Entender a dinâmica em que as agências de governo demandam e traduzem os dados que guiam suas políticas públicas tem mostrado que os “problemas não estão lá” a priori, mas que, diferentemente disso, vão sendo produzidos e reforçados ao longo do processo de consolidação de agendas sociais no período estudado. Como afirmou Rosiléa Willie, gestora da SECAD envolvida na agenda anti-homofobia, “estávamos construindo o trem e o colocando no trilho” [Diário de Campo, 17/11/2010].
Em diálogo com as agendas anti-homofobia, antissexismo e antirracismo, na SECAD, está o “Departamento de Educação para a Diversidade e Cidadania”, com sua variante “Educação para a Cidadania”. Formalmente, possui como missão “promover uma política de educação inclusiva e de qualidade centrada na ética da diversidade” e, como objetivo geral, “planejar, orientar, coordenar e acompanhar a formulação de políticas educacionais voltadas para as comunidades indígenas, populações do campo e afrodescendentes em articulação com os sistemas de ensino”. Informalmente, este departamento ultrapassou o objetivo apresentado em suas atribuições, tendo produzido discursos relacionados tanto ao “combate às desigualdades sociais”, como de “promoção da cidadania” de populações entendidas pela SECAD como
marginalizadas e/ou excluídas dos sistemas de ensino. Respondendo a esses problemas, o departamento parece sempre afirmar “modelos de atuação” com formas consideradas mais eficazes de combate às desigualdades sociais no Brasil.
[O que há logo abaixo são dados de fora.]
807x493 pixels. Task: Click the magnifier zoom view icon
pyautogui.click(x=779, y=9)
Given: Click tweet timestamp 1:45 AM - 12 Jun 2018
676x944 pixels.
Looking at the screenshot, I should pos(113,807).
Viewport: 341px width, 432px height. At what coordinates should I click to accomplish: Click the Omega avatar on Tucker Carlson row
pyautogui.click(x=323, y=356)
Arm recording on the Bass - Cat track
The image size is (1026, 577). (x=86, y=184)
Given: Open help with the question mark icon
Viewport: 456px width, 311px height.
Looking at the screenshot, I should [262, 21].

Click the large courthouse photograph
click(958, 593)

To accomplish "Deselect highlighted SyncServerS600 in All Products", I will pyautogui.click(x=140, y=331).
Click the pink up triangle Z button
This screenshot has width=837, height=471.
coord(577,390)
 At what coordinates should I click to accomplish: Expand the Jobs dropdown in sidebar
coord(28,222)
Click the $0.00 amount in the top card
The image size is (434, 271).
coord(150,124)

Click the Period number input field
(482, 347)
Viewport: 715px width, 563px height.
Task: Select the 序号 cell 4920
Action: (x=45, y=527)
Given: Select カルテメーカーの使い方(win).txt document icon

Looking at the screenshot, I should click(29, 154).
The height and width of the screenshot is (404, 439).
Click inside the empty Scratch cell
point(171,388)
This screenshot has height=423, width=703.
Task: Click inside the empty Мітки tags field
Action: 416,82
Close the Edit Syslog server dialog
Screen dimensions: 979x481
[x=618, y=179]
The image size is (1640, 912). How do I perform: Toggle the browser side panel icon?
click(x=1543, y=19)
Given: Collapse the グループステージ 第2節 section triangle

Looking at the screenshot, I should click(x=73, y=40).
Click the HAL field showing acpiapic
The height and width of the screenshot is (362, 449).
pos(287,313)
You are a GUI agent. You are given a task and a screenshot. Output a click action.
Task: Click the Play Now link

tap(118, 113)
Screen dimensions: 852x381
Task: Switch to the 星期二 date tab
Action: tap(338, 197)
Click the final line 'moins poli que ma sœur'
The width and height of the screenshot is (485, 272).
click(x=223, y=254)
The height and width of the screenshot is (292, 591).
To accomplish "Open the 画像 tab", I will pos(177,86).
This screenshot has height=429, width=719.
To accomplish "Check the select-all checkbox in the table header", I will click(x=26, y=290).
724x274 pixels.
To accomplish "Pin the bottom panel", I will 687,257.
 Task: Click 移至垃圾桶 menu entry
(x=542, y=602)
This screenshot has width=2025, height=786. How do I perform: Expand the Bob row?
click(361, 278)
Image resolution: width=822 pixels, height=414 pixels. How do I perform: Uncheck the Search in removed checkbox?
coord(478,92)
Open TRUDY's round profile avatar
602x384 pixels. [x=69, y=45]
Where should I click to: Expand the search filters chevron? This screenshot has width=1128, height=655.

O diretor que figurou neste departamento durante o trabalho de campo foi Armênio Bello Schmidt, cujo “cargo” é “diretor de Educação para a Diversidade e Cidadania da SECAD”, ou “diretor de Educação para a Cidadania da SECAD”. Como apontou o diretor Armênio, “para combater as desigualdades é preciso mostrar para os gestores experiências muito simples, mas de sucesso, que podem ser implementadas em qualquer escola do país” (4). Dessa forma, há uma unidade específica na SECAD preocupada com vulnerabilidades, exclusões e discriminações direcionadas às populações marginalizadas, que compõe, para a SECAD, o quadro de sujeitos da “diversidade sóciocultural”.
Entender a estrutura interna da SECAD abre pistas para como se implementaram as políticas anti-homofobia no MEC de modo que diferentes tarefas e demandas envolvidas nas políticas eram direcionadas a diferentes departamentos e coordenações com competências específicas.